ABOUT THIS EXERCISE
Using the records below, write out again exactly the lines that begin at the line containing "By Estuti Bajpai (40, 212)" and end at the line containing "90W wired fast charging (67, 1099)", and no other lines.

[Stored items]
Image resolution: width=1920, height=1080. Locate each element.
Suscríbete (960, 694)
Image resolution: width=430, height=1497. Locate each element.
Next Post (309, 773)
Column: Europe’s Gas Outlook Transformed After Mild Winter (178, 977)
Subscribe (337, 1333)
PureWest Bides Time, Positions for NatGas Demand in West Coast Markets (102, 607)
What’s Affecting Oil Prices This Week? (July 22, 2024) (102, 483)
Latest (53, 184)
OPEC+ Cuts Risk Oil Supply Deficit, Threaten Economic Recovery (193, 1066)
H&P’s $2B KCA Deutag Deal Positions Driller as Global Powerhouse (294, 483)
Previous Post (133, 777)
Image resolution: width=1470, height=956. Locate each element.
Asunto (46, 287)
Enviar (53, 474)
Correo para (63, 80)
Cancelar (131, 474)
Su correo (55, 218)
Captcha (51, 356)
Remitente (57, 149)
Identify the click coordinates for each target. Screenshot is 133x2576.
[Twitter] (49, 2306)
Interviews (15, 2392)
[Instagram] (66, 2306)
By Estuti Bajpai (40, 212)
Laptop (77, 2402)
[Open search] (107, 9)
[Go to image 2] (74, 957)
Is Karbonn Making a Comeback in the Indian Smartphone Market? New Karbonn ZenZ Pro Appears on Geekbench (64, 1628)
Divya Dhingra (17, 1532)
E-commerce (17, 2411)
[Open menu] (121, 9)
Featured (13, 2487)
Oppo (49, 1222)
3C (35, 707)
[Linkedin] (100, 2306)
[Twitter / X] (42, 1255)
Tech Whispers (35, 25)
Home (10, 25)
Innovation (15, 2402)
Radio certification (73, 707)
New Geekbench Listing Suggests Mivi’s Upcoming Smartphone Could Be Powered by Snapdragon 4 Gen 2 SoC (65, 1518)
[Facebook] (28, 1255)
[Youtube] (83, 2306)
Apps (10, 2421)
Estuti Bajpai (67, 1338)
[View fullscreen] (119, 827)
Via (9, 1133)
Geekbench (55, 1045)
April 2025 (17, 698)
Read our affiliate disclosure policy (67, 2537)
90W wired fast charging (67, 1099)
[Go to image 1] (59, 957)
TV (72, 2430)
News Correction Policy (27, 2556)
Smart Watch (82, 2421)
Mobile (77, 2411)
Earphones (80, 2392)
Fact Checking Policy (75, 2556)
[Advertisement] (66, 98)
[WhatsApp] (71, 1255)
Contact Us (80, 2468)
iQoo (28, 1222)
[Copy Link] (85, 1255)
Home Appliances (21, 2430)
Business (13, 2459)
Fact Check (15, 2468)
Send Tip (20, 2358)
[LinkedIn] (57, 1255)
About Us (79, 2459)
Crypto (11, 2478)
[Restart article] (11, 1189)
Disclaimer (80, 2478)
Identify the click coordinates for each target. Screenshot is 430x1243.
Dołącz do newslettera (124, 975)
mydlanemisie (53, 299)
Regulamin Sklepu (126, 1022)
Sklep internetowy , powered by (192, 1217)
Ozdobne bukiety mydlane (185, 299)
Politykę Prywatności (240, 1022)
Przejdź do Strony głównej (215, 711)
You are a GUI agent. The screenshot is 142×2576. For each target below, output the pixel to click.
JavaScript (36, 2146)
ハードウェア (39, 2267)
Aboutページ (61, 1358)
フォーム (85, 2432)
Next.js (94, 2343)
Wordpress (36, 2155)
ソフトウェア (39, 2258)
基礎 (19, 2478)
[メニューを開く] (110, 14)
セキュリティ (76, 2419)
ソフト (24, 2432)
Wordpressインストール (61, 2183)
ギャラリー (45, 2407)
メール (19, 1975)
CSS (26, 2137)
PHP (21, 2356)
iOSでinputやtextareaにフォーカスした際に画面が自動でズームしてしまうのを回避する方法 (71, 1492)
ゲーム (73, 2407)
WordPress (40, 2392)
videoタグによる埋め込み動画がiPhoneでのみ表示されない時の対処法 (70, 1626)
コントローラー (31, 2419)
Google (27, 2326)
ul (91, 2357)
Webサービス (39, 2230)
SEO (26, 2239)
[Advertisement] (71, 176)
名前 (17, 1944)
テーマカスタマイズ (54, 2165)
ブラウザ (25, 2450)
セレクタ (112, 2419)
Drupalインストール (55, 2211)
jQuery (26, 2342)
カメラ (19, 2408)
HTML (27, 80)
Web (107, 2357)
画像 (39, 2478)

YOUR SOLUTION
By Estuti Bajpai (40, 212)
Laptop (77, 2402)
[Open search] (107, 9)
[Go to image 2] (74, 957)
Is Karbonn Making a Comeback in the Indian Smartphone Market? New Karbonn ZenZ Pro Appears on Geekbench (64, 1628)
Divya Dhingra (17, 1532)
E-commerce (17, 2411)
[Open menu] (121, 9)
Featured (13, 2487)
Oppo (49, 1222)
3C (35, 707)
[Linkedin] (100, 2306)
[Twitter / X] (42, 1255)
Tech Whispers (35, 25)
Home (10, 25)
Innovation (15, 2402)
Radio certification (73, 707)
New Geekbench Listing Suggests Mivi’s Upcoming Smartphone Could Be Powered by Snapdragon 4 Gen 2 SoC (65, 1518)
[Facebook] (28, 1255)
[Youtube] (83, 2306)
Apps (10, 2421)
Estuti Bajpai (67, 1338)
[View fullscreen] (119, 827)
Via (9, 1133)
Geekbench (55, 1045)
April 2025 (17, 698)
Read our affiliate disclosure policy (67, 2537)
90W wired fast charging (67, 1099)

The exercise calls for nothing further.